Background. Transmissible spongiform encephalopathies (TSEs) or prion
diseases are a unique group of neurodegenerative diseases of animals and
humans, which always have a fatal outcome and are transmissible among animals
of the same or different species. Scope and Approach. The aim of this work is
to review some recent data about animal TSEs, with the emphasis on their
causative agents and zoonotic potential, and to discuss why the surveillance
and control measures over animal TSEs should remain in force. Key Findings
and Conclusions. We still have incomplete knowledge of prions and prion
diseases. Scrapie has been present for a very long time and controlled with
varied success. Bovine spongiform encephalopathy (BSE) emerged unnoticed, and
spread within a few years to epidemic proportions, entailing enormous
economic consequences and public concerns. Currently, the classical BSE
epidemic is under control, but atypical cases do, and probably will, persist
in bovine populations. The Chronic Wasting Disease (CWD) of the cervids has
been spreading in North America and has recently been detected in Europe.
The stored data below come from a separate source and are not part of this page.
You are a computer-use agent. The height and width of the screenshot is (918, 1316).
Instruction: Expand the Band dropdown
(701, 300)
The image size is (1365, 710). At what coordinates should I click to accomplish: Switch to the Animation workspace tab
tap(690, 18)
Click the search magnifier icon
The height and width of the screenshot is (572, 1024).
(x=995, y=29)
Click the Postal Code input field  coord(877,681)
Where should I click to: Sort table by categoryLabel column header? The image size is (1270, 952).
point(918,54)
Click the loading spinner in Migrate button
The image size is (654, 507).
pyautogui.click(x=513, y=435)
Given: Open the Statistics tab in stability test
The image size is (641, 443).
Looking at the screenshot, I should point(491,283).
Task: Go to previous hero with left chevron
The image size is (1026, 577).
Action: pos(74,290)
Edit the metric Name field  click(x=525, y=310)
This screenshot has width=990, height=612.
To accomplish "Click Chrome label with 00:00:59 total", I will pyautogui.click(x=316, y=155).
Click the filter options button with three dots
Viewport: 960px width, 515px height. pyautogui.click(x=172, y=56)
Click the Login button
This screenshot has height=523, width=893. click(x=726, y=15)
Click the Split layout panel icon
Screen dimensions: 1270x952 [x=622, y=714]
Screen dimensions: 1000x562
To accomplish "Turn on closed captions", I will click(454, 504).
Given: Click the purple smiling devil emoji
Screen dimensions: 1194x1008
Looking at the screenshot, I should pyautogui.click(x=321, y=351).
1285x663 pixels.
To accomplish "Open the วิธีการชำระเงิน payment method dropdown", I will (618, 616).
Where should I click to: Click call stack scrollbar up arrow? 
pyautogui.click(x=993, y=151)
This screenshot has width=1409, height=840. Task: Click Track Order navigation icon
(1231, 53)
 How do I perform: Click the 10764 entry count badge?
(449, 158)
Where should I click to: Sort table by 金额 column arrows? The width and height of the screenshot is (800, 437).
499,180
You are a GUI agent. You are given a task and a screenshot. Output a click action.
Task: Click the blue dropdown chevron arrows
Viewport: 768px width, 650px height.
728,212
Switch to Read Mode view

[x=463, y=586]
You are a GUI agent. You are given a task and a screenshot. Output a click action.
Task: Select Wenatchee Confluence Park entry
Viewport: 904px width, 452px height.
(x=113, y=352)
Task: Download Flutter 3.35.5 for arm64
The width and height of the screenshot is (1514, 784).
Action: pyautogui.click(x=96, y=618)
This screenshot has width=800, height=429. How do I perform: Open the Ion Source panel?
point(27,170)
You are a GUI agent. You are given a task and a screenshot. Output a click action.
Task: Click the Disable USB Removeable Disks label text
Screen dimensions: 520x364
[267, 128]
Preventive measures for the control of classical BSE remain in force,
including the feed ban and removal of specified risk materials. However,
active BSE surveillance has considerably decreased. In the absence of such
preventive and control measures, atypical BSE cases in healthy slaughtered
bovines might persist in the human food chain, and BSE prions might
resurface. Moreover, other prion strains might emerge and spread undetected
if the appropriate preventive and surveillance measures were to cease,
leaving behind inestimable consequences.